Dexpramipexole SAD/MAD Study

Inclusion Criteria: * Must give written informed consent. * Adult males/females aged 18 to 55 years inclusive and between 19 and 30 kg/m2 body mass index (BMI), inclusive at screening. * Subjects who are healthy as determined by prestudy medical history, physical examination and 12-lead ECG. * Subjects of childbearing potential must practice effective contraception during the study and be willing and able to continue contraception for 1 month (females) or 3 months (males) after their last dose of study treatment. * Normal systemic blood pressure defined as a systolic blood pressure of 90 to 140 mmHg and a diastolic blood pressure of 50 to 90 mmHg.
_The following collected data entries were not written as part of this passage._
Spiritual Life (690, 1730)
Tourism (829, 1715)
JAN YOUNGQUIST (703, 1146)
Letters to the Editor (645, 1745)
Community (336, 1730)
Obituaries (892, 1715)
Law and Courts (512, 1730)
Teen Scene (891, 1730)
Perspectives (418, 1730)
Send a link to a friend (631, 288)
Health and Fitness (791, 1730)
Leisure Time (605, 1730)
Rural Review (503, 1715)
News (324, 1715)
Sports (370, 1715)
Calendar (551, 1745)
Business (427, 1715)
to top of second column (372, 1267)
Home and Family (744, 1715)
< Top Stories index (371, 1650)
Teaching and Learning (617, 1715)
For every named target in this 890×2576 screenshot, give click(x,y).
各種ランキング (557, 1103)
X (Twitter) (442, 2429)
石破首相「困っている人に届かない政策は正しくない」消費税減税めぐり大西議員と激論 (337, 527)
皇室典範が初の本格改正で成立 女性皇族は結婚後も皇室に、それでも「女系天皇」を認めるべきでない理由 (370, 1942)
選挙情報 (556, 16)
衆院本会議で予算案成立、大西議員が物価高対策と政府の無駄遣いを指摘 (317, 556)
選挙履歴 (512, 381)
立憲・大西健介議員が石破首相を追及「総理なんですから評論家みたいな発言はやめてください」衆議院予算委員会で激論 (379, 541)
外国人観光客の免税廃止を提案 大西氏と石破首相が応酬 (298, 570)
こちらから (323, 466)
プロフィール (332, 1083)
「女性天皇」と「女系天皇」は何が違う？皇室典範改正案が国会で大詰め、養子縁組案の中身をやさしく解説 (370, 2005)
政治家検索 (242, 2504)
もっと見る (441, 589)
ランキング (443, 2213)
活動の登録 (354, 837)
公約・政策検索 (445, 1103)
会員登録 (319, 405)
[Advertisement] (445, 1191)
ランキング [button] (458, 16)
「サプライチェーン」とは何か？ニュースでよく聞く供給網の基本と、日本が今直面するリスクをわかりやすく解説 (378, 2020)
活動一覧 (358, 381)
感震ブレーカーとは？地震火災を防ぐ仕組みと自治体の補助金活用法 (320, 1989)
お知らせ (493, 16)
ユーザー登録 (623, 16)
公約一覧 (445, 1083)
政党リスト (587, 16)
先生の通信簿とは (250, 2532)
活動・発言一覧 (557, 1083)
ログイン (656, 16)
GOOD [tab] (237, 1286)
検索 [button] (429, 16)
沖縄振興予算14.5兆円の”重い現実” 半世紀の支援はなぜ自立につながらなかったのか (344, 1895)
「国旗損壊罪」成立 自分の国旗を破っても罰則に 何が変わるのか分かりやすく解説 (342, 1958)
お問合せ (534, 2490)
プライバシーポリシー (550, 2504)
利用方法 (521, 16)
Exclusion Criteria: * History of cardiovascular disease (e.g., hypertension, arrhythmia, heart failure, Long QT Syndrome, or other conditions/diseases causing prolongation of the QT/QTc interval). * A prolongation of QT/QTc interval (e.g., repeated demonstration of a QT/QTc interval \>450 ms before study treatment administration) at screening, admission or pre-dose on Day 1. * Any clinically important abnormalities in resting ECG that may interfere with the interpretation of QTc interval changes at screening, admission or pre-dose on Day 1. * Prior exposure to dexpramipexole. * Treatment with pramipexole or any dopamine agonist within 1 year. * Treatment with another investigational drug or approved therapy for investigational use within 30 days, or 5 half-lives (whichever is longer), or in follow up for any other drug, biologic, or device study. * Currently active infection or serious infection (e.g., pneumonia, septicemia) within the 2 months prior to Day -2 as determined by the Investigator. * Female subjects who are pregnant, currently breastfeeding, or attempting to conceive during the study.